Por lo demás, el libro aglutina una selección exigente de lo más significativo de los tres libros de ficción publicados entre 1989 y 2004 (La niña del pelo raro, Entrevistas breves con hombres repulsivos, Extinción) y de los tres libros de no ficción publicados en 1997, 2005 y, póstumamente, en 2012 (Algo supuestamente divertido que nunca volveré a hacer, Hablemos de langostas, En cuerpo y en lo otro). La imagen de la literatura de Wallace que se puede extraer de este libro es extraordinaria y sirve como presentación perfecta de la personalidad única del escritor, exceptuados los singulares rasgos de su novelística, donde su exuberante idea de la ficción se expandía sin límites hasta alcanzar una plasmación insuperable.

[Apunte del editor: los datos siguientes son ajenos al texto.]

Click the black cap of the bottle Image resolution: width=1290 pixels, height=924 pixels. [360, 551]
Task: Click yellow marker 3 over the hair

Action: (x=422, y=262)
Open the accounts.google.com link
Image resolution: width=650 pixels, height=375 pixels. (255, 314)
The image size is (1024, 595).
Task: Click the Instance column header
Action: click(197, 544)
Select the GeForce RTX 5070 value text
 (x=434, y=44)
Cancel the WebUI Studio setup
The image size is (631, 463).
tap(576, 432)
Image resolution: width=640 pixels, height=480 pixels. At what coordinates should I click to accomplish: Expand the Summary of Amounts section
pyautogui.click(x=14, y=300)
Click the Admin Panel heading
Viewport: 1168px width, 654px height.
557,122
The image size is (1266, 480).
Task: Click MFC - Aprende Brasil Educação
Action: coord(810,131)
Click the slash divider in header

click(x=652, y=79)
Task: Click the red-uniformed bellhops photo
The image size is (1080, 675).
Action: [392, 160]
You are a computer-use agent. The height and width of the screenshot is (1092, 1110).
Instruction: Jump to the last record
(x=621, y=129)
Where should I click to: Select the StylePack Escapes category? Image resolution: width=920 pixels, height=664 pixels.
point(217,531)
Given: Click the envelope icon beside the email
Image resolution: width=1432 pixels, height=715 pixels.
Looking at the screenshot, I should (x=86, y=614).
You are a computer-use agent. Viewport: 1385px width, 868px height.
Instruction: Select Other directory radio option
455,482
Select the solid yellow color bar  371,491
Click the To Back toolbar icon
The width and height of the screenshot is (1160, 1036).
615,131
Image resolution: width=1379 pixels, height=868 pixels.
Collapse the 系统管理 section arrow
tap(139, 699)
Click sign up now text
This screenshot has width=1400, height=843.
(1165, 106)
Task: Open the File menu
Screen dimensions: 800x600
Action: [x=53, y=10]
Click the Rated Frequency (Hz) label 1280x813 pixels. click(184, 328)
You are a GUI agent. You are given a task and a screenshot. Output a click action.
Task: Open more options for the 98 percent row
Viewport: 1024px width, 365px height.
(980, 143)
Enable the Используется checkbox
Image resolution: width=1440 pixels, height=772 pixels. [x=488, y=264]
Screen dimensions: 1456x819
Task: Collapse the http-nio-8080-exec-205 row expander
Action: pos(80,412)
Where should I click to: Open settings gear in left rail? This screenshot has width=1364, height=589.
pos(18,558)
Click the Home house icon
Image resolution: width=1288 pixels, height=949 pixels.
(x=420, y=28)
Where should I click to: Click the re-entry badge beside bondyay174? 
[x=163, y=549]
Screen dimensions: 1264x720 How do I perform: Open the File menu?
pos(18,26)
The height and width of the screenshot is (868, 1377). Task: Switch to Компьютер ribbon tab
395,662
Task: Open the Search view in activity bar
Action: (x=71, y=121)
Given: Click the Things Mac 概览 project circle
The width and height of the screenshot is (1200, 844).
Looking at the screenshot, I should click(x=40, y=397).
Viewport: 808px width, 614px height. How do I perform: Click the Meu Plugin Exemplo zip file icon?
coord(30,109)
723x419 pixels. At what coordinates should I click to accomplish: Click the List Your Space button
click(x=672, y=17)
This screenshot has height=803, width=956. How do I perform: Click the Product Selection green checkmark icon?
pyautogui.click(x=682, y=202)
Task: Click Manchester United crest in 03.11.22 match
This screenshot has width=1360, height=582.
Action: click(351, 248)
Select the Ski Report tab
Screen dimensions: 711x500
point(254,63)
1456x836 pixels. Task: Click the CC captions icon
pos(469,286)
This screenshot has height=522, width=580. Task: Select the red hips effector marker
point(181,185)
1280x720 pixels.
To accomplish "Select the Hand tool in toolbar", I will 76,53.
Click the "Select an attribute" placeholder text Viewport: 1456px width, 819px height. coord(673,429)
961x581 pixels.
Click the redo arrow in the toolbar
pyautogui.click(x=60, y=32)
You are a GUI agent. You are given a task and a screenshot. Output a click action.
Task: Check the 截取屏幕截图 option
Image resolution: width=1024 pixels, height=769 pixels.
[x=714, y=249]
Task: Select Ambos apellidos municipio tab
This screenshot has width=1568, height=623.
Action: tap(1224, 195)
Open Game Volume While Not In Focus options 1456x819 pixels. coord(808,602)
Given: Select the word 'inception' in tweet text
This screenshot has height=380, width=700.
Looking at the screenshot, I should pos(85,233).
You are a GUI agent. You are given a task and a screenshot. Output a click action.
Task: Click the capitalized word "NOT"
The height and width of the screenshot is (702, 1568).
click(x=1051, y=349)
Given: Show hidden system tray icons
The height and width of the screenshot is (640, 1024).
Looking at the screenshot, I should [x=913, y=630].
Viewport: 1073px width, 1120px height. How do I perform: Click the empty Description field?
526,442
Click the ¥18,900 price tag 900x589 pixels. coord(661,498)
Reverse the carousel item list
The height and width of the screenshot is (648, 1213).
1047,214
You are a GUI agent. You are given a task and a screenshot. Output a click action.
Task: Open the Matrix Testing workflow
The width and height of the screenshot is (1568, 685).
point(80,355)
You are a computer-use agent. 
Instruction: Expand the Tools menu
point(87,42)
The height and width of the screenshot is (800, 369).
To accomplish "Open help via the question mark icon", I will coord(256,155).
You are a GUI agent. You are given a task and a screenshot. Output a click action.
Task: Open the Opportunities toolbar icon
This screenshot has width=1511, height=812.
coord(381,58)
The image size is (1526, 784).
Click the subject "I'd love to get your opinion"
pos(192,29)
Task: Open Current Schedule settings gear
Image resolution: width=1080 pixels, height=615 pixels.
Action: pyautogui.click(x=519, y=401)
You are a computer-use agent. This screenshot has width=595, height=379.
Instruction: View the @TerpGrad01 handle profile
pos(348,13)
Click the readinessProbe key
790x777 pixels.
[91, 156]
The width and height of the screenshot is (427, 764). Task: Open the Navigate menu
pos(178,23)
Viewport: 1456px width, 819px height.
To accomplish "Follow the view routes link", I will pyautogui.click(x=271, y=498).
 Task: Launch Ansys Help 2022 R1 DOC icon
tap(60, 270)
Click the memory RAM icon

Si el lector quiere abreviar aún más el acercamiento a Wallace y a la eléctrica intensidad de su escritura, mis recomendaciones serían estas. De su primer libro de relatos, dotado de un espíritu juvenil impetuoso y brillante, nadie debería perderse el relato homónimo (“La niña del pelo raro”), una parodia corrosiva de las maneras de cierto minimalismo literario de los ochenta, así como tampoco “Animalitos inexpresivos”, uno de los relatos sobre concursos televisivos más desconcertantes e inventivos que la narrativa posmoderna ha producido.
Del segundo libro, donde la madurez existencial de Wallace oscurece ciertos planteamientos, no tiene desperdicio ninguno de los incluidos, pero me quedo con la “Entrevista breve con hombres repulsivos número 28”, donde Wallace cifró con agudeza lógica los dilemas posmodernos de la guerra de los sexos, y “La persona deprimida”, una de las piezas donde el talento de Wallace se muestra con un poder incisivo inigualable para hurgar en las heridas más dolorosas de la psique contemporánea. De su tercer libro, solo con examinar los meandros lingüísticos y los giros narrativos de “El neón de siempre” cualquier lector comprenderá la grandeza de Wallace como cartógrafo de la complejidad de la vida mental en una época donde el autoanálisis permanente ha suplantado el lugar de la conciencia moral.
Como bien dice Leila Guerriero en su texto introductorio, es posible que Wallace sea considerado algún día como “uno de los más grandes, talentosos y originales periodistas contemporáneos”. En cualquier caso, para quienes quieran suscribir esta sugerente tesis les recomiendo la lectura encadenada de “Algo supuestamente divertido que nunca volveré a hacer”, “Dejar de estar bastante alejado de todo” y “Hablemos de langostas”. Nunca volverán a leer un suplemento dominical, un magazine cultural o una revista de tendencias sin exigirles ese nivel de excentricidad, inteligencia y placer en la crónica o el reportaje.